Diante das declarações de Castello Branco, o Petronotícias foi ouvir o setor naval sobre as opiniões e o posicionamento do presidente da estatal. A resposta foi dura: “Essa é a cabeça de quem acha que o Brasil sempre será colônia”, disse o vice-presidente executivo do Sindicato Nacional da Indústria da Construção e Reparação Naval e Offshore (Sinaval), Sergio Bacci (foto). Para o entrevistado, o governo brasileiro deveria, por meio da Petrobrás, fazer um grande acordo para realizar a construção de embarcações no Brasil e gerar emprego no período de pós-pandemia. “Eu acredito que muitos comércios vão fechar e a mão de obra ficará desempregada. A indústria teria um papel importante de assimilar boa parte desta mão de obra”, avaliou.
Nossa reportagem tentou também ouvir o Presidente Castello Branco, apelando para o famoso “fator sua mãe”. Será que o presidente teria o mesmo discurso se ele, a mãe ou um filho tivessem uma pequena ou média empresa brasileira fornecedora da Petrobrás? E uma segunda pergunta: Qual o conselho ele daria para o empresariado brasileiro da cadeia de petróleo e gás que, na grande maioria, estão com suas empresas praticamente despedaçadas, depois de uma sequência de graves crises. Tanto política quanto econômica. Perguntamos isso porque o executivo tem uma formação bem substanciosa e, talvez, tivesse uma dica importante de como ser competitivo nas atuais circunstâncias do país. A assessoria de imprensa da Petrobrás, no entanto, disse que o executivo não iria responder. Vejam agora as considerações de Sergio Bacci:
-Gostaria de começar pedindo sua avaliação da postura da atual gestão da Petrobrás de desprezo em relação à indústria naval brasileira.
Na realidade, a postura de desprezo da Petrobrás não é só com a indústria naval. É com a indústria brasileira. Na medida em que decide contratar tudo na China, a Petrobrás não está desprezando só a indústria naval mas toda a indústria nacional que fornece para a empresa.
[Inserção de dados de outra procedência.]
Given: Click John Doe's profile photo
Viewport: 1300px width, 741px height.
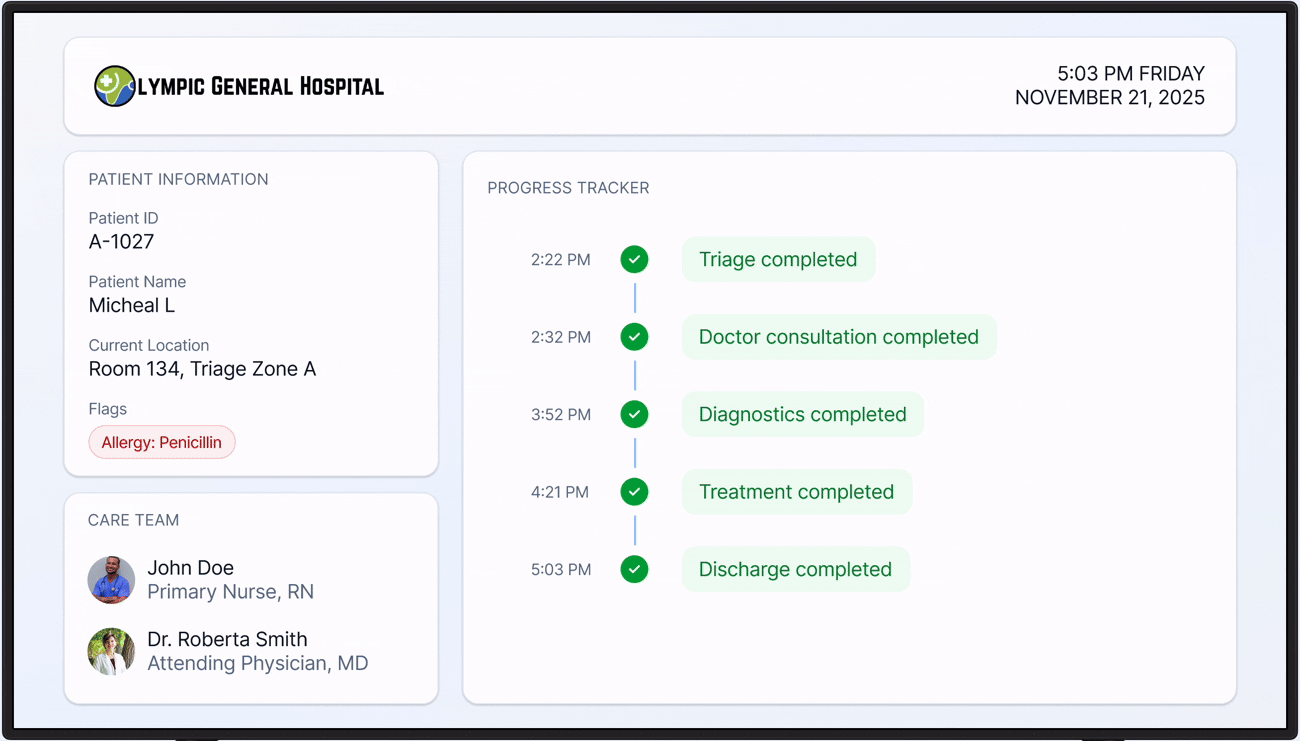Looking at the screenshot, I should coord(111,580).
Se antes da pandemia essa postura já era um equívoco, no pós-pandemia será um equívoco ao quadrado.
Por quê?
Porque ficou provado na pandemia que a dependência em tudo da China resulta em problemas. Haja visto a questão dos respiradores. O Brasil está com um trabalho enorme para comprar estes equipamentos porque só são feitos na China. Se o Brasil resolver comprar tudo na China, em algum momento teremos problemas.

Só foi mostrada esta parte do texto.